W-Wing Technique in Sudoku

The W-Wing Technique

The W-Wing appears to be a useful, and often quite useful, strategy to apply when solving Sudoku puzzles.

It deals with two pairs of cells that contain two candidates and are linked by a strong connection on one of those candidates. Once a strong connection is established, the other candidate can be removed from any cell that can "see" both of these bi-value cells.

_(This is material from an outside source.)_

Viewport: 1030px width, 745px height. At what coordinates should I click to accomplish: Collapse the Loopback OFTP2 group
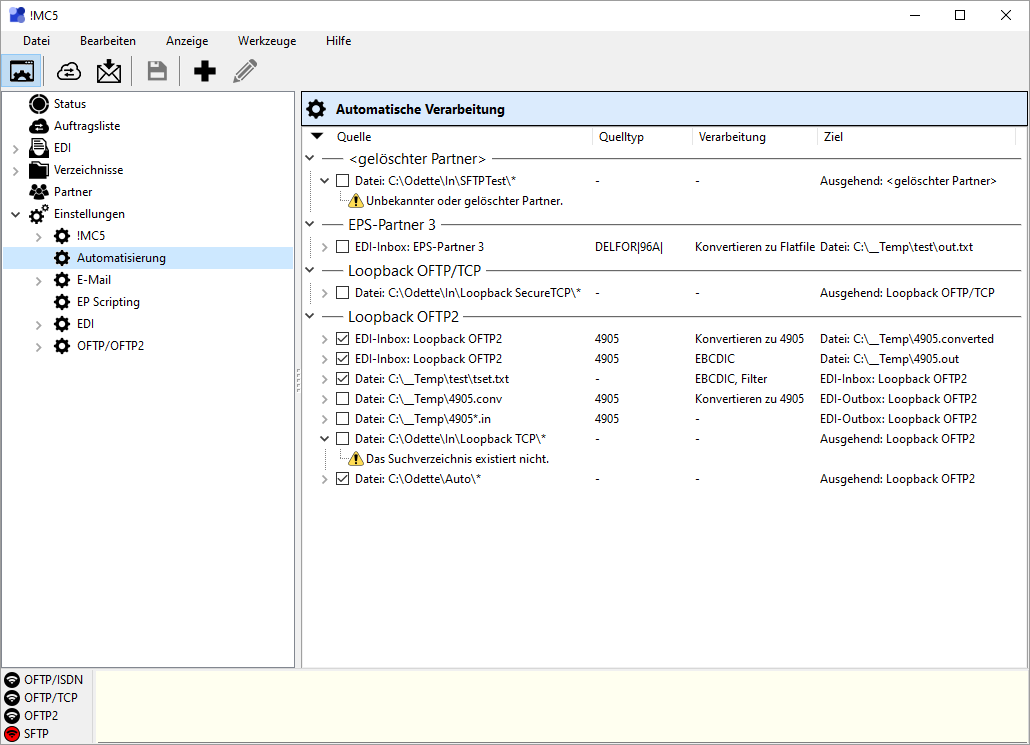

The W-Wing operates as a chain of logical inference, but the proof is complicated to put down on paper. Fortunately, the geometry of the pattern itself is simple, especially in candidate filter mode.

Example 1

The two bivalue cells are r4c4 and r8c9, both of which are candidates for 5 and 9. They are linked by a strong connection on candidate 9 in Column 8—this means that this column is restricted to two possible placements of 9, such that if one is false, the other must be true.

One end of the strong link (r4c8 cube) can see (r4c4 cell) and the other (r8c8 cell) rs (r8c9 cell). Hence candidate 5 can be eliminated from every cell that r4c4 and r8c9 can "see".

Explanation:

It works because, in Column 8, one of the two 9s must be placed.

• If r4c8 equals 9, then r4c4 has to equal 5.
• If r8c8 equals 9, then r8c9 equals 5.

In both situations, r4c4 and r8c9 both will equal 5, therefore, any cell which has the potential to see both must not have the value 5.

Example 2

W-Wing, candidates 4 and 1:
Bivalue cells: r1c9 and r8c7 are connected by a strong link on candidate 1 in Column 3 (r1c3 and r8c3).

Candidate 4 can be removed from all cells that see both bivalue cells, namely r123c7 and r89c9.

Unlike XY-Wing and W-Wing, which focus on candidate-based logic, the X-Wing remains a classic pattern technique. Comparing them side by side gives you a well-rounded approach to Sudoku solving.